Por Rodolfo Gamarra | El Siglo
Según relataron los comerciantes afectados, los apagones se han vuelto sistemáticos y afectan en promedio cinco horas continúas al día. La situación ha destruido mercancía, paralizado ventas y puesto en jaque la economía local.
Maite Bravo, administradora de un negocio de productos refrigerados y repostería, explicó que en solo 48 horas perdió 25 tortas por la paralización de sus equipos de refrigeración.
«Antes teníamos cortes interdiarios, ahora son diarios. No podemos producir al mismo ritmo porque todo se daña», afirmó la comerciante.
La encargada del local aseguró que han tenido que reducir su producción de manera deliberada para evitar pérdidas mayores. «Es un retroceso defensivo. Generamos menos para no tener que devolver dinero por productos en mal estado», agregó.
La tecnología se detiene
Un comerciante de repuestos de electrodomésticos y duplicado de llaves de origen extranjero, que prefirió mantener su nombre en reserva, señaló que durante el 70% de la jornada no puede generar ingresos. La maquinaria de precisión y los sistemas de facturación dependen por completo de la electricidad.

«Sigo pagando el alquiler completo, pero vendo casi nada.
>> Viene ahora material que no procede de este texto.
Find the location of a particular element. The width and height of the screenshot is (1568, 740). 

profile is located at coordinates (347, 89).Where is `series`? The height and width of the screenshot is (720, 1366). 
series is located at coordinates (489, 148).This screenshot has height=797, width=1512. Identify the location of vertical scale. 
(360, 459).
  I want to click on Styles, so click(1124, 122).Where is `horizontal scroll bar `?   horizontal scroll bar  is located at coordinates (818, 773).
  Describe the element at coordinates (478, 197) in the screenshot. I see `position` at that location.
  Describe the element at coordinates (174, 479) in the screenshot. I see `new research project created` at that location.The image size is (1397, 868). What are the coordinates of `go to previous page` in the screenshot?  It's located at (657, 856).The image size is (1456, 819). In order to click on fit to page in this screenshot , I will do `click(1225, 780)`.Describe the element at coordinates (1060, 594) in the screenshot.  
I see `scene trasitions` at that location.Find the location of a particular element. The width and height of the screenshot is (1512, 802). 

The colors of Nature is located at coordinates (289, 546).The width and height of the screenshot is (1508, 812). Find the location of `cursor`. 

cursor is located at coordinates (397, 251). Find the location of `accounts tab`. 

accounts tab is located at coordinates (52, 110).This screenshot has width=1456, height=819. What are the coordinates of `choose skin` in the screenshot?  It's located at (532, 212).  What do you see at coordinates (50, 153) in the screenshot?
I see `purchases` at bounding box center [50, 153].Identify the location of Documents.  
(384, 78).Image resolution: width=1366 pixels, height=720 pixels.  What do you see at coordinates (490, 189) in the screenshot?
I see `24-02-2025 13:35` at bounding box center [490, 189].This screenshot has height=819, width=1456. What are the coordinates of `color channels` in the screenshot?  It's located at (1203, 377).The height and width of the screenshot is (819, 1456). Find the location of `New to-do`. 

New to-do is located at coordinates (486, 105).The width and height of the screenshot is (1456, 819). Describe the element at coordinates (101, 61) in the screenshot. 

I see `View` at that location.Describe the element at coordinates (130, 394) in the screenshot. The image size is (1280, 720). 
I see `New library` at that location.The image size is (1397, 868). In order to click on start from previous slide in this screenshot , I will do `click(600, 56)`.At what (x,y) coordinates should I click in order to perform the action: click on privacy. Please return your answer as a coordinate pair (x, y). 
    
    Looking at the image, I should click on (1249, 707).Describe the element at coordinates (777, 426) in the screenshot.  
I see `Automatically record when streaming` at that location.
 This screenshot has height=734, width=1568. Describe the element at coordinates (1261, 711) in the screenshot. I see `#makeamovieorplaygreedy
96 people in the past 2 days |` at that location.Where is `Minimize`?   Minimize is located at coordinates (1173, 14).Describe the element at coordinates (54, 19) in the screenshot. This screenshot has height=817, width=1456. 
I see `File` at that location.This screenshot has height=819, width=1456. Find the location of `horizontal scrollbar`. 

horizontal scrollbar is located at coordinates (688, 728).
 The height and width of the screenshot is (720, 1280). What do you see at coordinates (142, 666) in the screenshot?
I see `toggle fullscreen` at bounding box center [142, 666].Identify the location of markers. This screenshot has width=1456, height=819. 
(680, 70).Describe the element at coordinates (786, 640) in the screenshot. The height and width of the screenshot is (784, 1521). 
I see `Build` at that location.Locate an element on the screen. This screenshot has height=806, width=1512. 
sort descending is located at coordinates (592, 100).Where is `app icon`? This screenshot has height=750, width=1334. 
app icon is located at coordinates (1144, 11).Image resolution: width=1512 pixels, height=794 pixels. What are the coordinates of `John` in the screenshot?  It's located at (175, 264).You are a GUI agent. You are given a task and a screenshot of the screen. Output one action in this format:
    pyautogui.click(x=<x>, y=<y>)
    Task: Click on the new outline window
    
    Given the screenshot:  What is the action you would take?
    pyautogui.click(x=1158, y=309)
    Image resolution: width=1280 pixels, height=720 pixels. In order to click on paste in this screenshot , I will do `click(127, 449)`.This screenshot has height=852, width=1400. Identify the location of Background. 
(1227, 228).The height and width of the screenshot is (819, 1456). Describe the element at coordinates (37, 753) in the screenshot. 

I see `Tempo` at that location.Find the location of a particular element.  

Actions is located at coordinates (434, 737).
Mis ingresos son bajos mientras los costos fijos siguen al cien por ciento», denunció el microempresario. Para él, la situación es insostenible a mediano plazo.
Proteínas en riesgo

Jazmín García, encargada de una carnicería local, describió un panorama preocupante.
Aseveró que los cortes se concentran entre las 9:00 am y las 3:30 pm, justo en el horario de mayor movimiento.
«La carne no se daña del todo, pero suda. Pierde calidad y aspecto, y la gente no la quiere comprar», explicó García.